• [Extracted data]:
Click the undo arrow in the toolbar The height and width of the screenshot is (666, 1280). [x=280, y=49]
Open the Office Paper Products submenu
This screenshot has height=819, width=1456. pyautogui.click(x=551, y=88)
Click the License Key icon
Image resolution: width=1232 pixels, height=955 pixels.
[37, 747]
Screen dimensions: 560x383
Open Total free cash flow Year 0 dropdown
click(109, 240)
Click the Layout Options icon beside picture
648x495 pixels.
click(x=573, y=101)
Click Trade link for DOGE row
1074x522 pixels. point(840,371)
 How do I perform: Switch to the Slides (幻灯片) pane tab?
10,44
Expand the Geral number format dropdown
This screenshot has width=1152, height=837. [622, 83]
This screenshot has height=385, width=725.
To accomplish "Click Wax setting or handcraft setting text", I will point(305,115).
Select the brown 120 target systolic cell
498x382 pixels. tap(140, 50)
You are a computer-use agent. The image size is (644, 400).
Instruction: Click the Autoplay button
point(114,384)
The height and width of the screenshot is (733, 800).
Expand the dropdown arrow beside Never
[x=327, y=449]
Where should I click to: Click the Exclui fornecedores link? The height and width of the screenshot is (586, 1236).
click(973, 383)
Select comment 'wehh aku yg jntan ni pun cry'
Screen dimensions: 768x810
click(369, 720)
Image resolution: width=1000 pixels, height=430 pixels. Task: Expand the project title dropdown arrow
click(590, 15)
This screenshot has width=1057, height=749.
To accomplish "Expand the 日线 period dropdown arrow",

• [What to do]: From the records above, copy each line in which the string "accomplish" occurs.

• [Final answer]:
To accomplish "Click Wax setting or handcraft setting text", I will point(305,115).
To accomplish "Expand the 日线 period dropdown arrow",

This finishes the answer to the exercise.